“Romney candidacy has resurrected last days prophecy of Mormon saving the Constitution,” reads a headline today in The Salt Lake Tribune. The article, written by journalist Thomas Burr, discusses the so-called White Horse Prophecy which was purportedly received by Joseph Smith in 1843. The article states,
It’s Mormon lore, a story passed along by some old-timers about the importance of their faith and their country.In the latter days, the story goes, the U.S. Constitution will hang by a thread and a Mormon will ride in on a metaphorical white horse to save it. The Church of Jesus Christ of Latter-day Saints says it does not accept the legend — commonly referred to as the “White Horse Prophecy” — as doctrine. …

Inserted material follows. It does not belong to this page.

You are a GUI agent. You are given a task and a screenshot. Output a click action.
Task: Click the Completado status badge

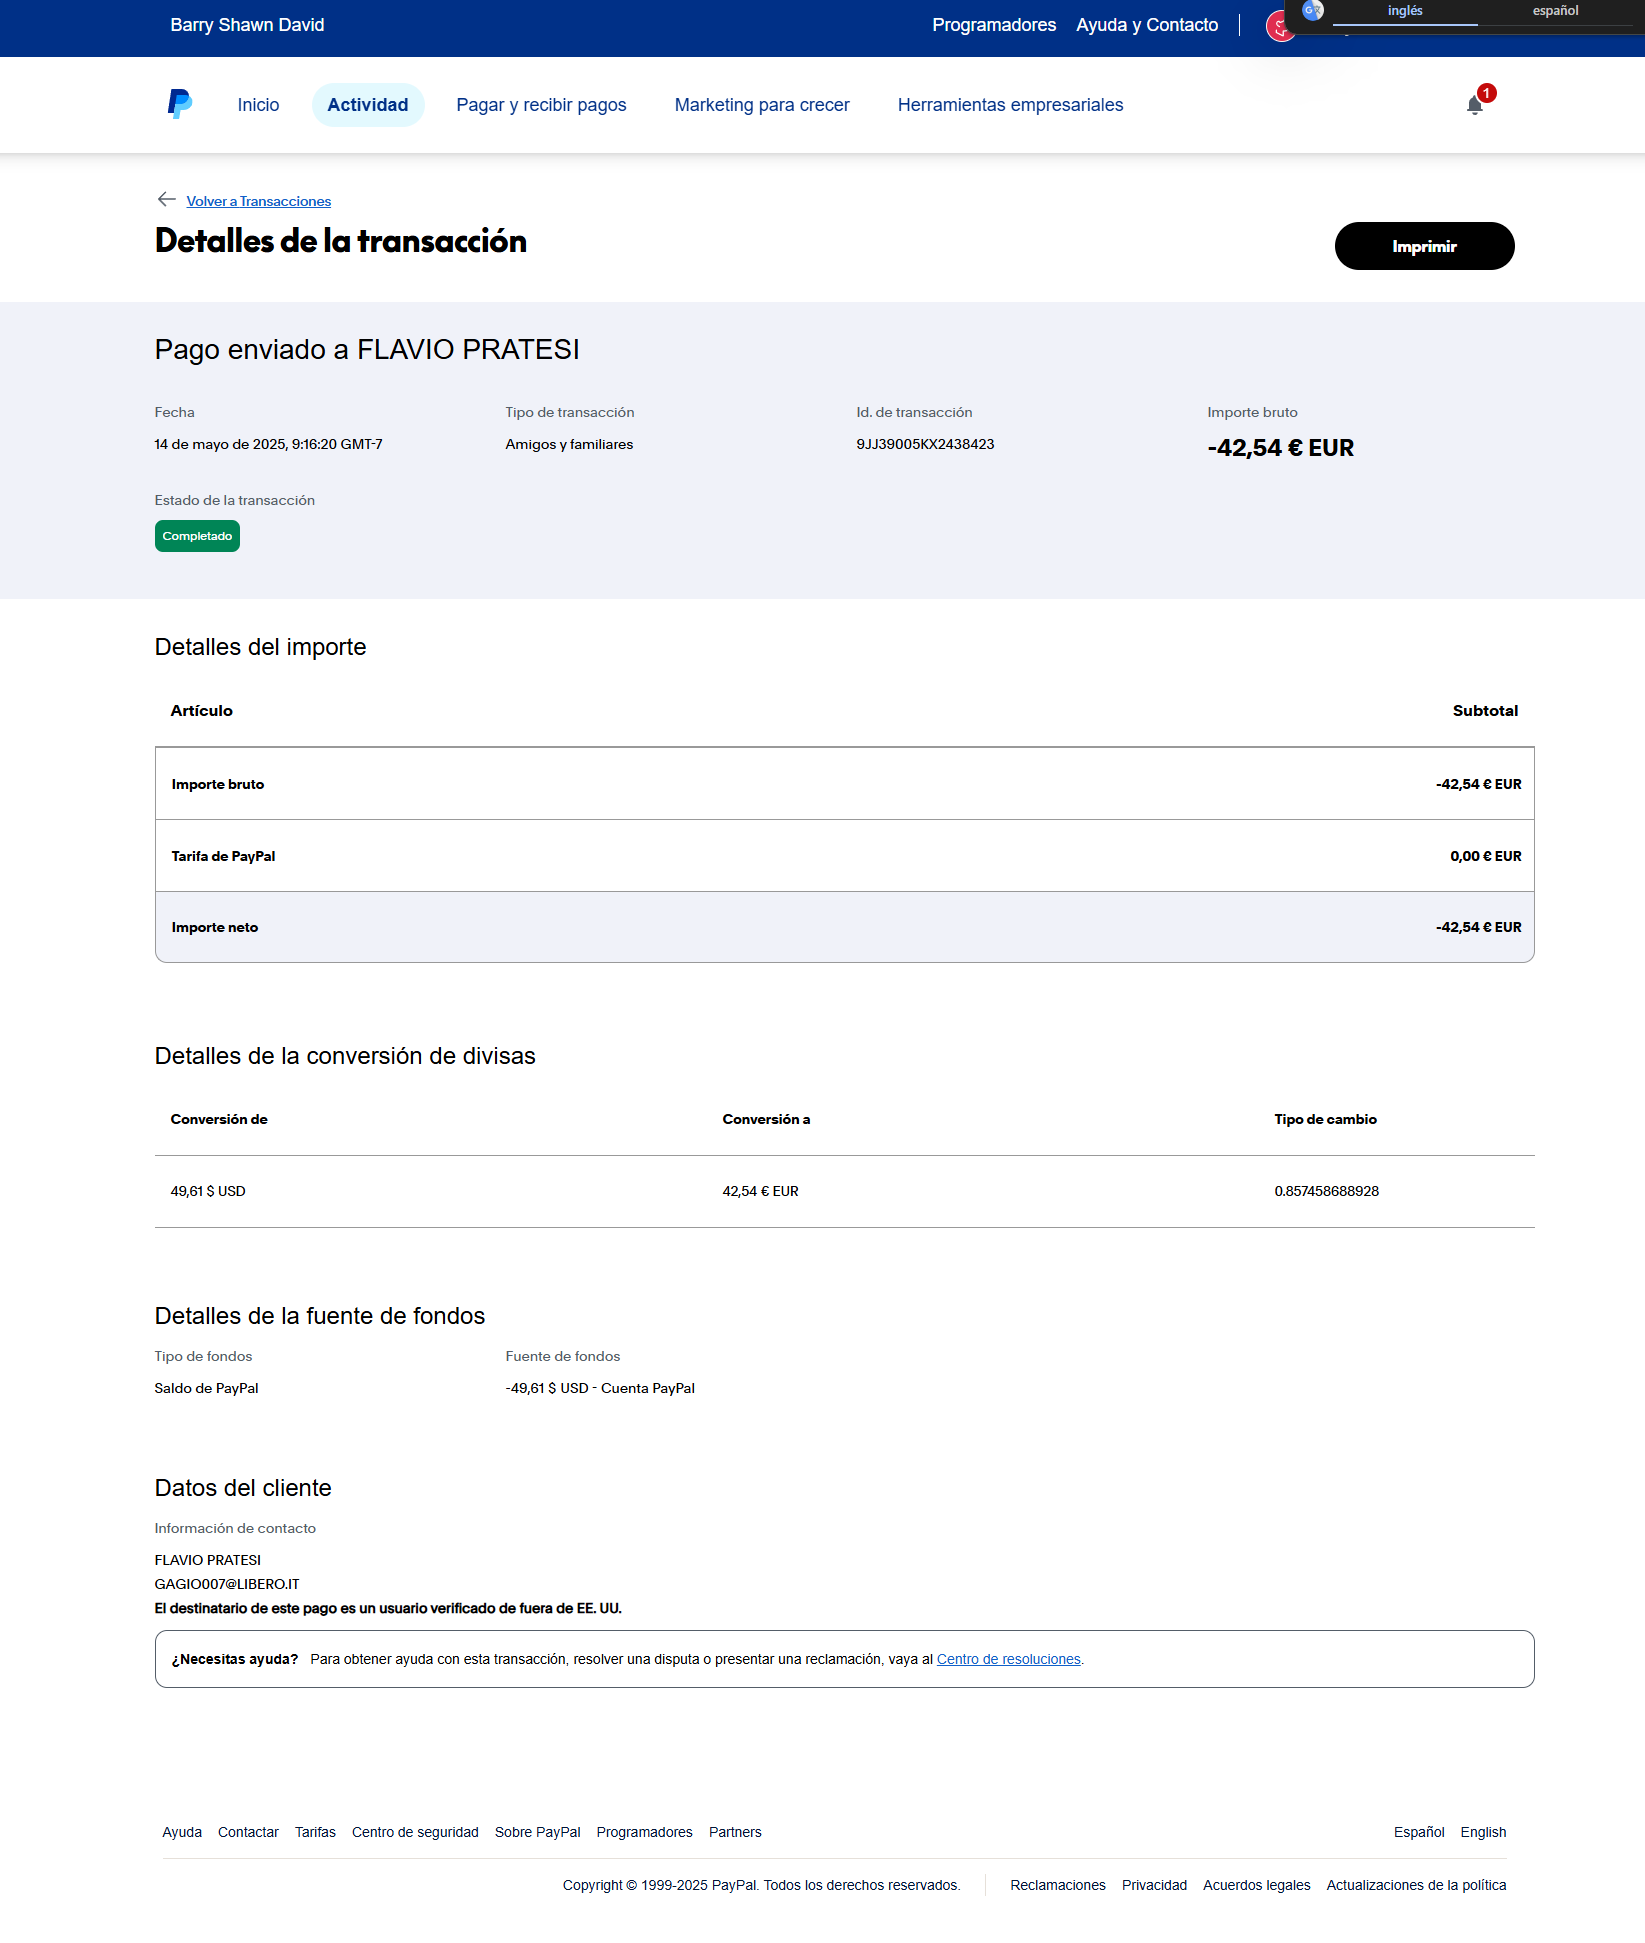(197, 536)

The disputed prophecy was recorded in a diary entry of a Mormon who had heard the tale from two men who were with Joseph Smith in Nauvoo, Ill. when he supposedly declared the prophecy.
“You will see the Constitution of the United States almost destroyed,” the diary entry quotes Smith as saying. “It will hang like a thread as fine as a silk fiber.”
Not only will the Mormons save the Constitution, under the prediction, but the prophecy goes further, insinuating that Mormons will control the government.
“Power will be given to the White Horse to rebuke the nations afar off, and you obey it, for the laws go forth from Zion,” the prophecy says.
In 1918 sixth LDS President Joseph F. Smith made certain Latter-day Saints understood the White Horse Prophecy was bogus. In that October’s General Conference President Smith said the prophecy was “never spoken by the prophet” in the way people claim, and that, “It is simply false; that is all there is to it.”
The White Horse Prophecy is generally ignored or forgotten, but it seems to come to the forefront when a Mormon becomes a candidate for the U.S. presidency. It came up in 1968 when George Romney was running for president, in 2000 when Orin Hatch was running for president, and now, while Mitt Romney is campaigning. The Salt Lake Tribune reports that Mr. Romney does not believe in the White Horse Prophecy.
In the article, Journalist Thomas Burr quotes George Cobabe, a man who researched the White Horse Prophecy for the LDS apologetics group FAIR. Mr. Cobabe said,
“I don’t think the White Horse Prophecy is fair to bring up at all. It’s been rejected by every church leader that has talked about it. It has nothing to do with anything.”
While I agree with Mr. Cobabe that the White Horse Prophecy is not germane to Mitt Romney’s white house bid, I don’t think it’s accurate to say that the prophecy “has been rejected by every church leader that has talked about it.” Brigham Young seemed to believe the prophecy was true. In 1855 he said,
“…and when the Constitution of the United States hangs, as it were, upon a single thread, they will have to call for the ‘Mormon’ Elders to save it from utter destruction; and they will step forth and do it.” (Journal of Discourses 2:182; also Discourses of Brigham Young, 361)
Thirteen years later, in 1868, Brigham Young again spoke in support of the White Horse Prophecy:
“How long will it be before the words of the prophet Joseph will be fulfilled? He said if the Constitution of the United States were saved at all it must be done by this people. It will not be many years before these words come to pass.” (Journal of Discourses 12:204; also Discourses of Brigham Young, 360)
Though the White Horse Prophecy has no place in modern-day Mormonism, there was a time when the prophet, seer and revelator of the LDS Church believed it — and preached it.